Bypass Navigation


The FY 2003 Budget Request for the Experimental and Integrative Activities (EIA) Subactivity is $62.16 million, a decrease of $510,000, or 0.8 percent, below the FY 2002 Current Plan of $62.67 million.

(Millions of Dollars)


FY 2001

FY 2002
Current Plan

FY 2003




Experimental and Integrative Activities






Total, EIA






The EIA Subactivity facilitates new ventures and the evolution of CISE-related disciplines, and encourages activities that cross traditional boundaries. Specifically, EIA promotes new and typically multidisciplinary research initiatives; builds capacity in terms of people and facilities; and assesses the impact of IT research, education, and technology on society.

EIA has a balanced portfolio across NSF's three strategic goals. Multidisciplinary research supports NSF's Ideas strategic goal; instrumentation and infrastructure supports Tools for CISE research; education, human resources, and workforce activities support the People goal; and EIA provides approximately $2.0 million to support workshops, symposia, studies, travel, and international activities. Approximately $28.0 million in multidisciplinary research funding supports projects that cross the disciplinary boundaries within CISE as well as projects that have a core of CISE research and application outside of CISE areas. Approximately $21.0 million for instrumentation and infrastructure efforts provides funding for groups of investigators for equipment (such as high-performance computers, robots, or visualization devices) and operations that enable multi-investigator research. Education, human resources, and workforce efforts provide approximately $11.0 million to support research on uses of technology to improve learning, to transfer research into college and graduate level curriculum, and to increase the participation of under-represented groups in educational and career paths in IT.

Required work - From the budget text, extract the passage between "Bypass Navigation" and "(Millions of Dollars)", inclusive. The listing that comes next has no connection to the budget text.

Records provided -
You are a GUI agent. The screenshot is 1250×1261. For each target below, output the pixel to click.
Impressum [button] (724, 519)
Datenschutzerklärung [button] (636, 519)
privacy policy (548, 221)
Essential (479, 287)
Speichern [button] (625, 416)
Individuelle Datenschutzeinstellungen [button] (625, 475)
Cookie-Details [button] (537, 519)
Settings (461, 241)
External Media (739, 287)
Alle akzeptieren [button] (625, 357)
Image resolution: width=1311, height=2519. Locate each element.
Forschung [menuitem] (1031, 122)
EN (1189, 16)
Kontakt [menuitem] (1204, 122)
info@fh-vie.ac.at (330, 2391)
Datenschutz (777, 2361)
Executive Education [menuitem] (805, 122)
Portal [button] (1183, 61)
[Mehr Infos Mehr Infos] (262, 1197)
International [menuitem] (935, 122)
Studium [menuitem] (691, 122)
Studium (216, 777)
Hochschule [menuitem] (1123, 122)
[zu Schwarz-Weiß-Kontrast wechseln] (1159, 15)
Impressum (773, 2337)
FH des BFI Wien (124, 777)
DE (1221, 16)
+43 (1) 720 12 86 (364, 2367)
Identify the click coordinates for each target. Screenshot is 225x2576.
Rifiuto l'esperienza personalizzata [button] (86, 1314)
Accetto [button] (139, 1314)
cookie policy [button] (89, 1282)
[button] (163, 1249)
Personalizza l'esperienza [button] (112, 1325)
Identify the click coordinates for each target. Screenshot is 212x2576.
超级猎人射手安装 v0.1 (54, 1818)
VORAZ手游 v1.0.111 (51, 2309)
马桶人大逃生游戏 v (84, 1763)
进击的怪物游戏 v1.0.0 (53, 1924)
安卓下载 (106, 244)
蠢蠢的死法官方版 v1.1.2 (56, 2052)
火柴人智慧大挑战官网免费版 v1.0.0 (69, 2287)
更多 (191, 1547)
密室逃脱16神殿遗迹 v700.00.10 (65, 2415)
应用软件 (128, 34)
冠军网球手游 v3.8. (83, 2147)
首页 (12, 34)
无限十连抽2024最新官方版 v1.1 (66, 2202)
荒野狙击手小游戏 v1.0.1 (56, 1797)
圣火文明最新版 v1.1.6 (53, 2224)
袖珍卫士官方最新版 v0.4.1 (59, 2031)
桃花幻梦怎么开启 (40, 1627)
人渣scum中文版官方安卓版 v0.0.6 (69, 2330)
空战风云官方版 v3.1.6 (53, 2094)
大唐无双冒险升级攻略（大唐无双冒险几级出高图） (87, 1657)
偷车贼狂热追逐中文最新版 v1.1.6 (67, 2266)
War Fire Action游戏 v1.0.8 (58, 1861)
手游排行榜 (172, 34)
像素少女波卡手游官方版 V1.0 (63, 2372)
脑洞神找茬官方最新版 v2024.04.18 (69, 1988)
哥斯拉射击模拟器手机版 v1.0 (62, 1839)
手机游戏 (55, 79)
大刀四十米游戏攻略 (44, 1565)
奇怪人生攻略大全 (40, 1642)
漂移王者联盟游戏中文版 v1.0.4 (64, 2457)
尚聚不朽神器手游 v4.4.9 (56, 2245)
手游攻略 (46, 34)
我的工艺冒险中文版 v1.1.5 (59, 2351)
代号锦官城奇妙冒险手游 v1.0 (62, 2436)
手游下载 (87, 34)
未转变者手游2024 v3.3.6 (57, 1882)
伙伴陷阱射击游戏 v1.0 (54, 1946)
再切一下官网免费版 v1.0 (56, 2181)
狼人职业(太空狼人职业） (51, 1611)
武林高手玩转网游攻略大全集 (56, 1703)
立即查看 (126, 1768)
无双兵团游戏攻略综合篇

Written response -
Bypass Navigation


The FY 2003 Budget Request for the Experimental and Integrative Activities (EIA) Subactivity is $62.16 million, a decrease of $510,000, or 0.8 percent, below the FY 2002 Current Plan of $62.67 million.

(Millions of Dollars)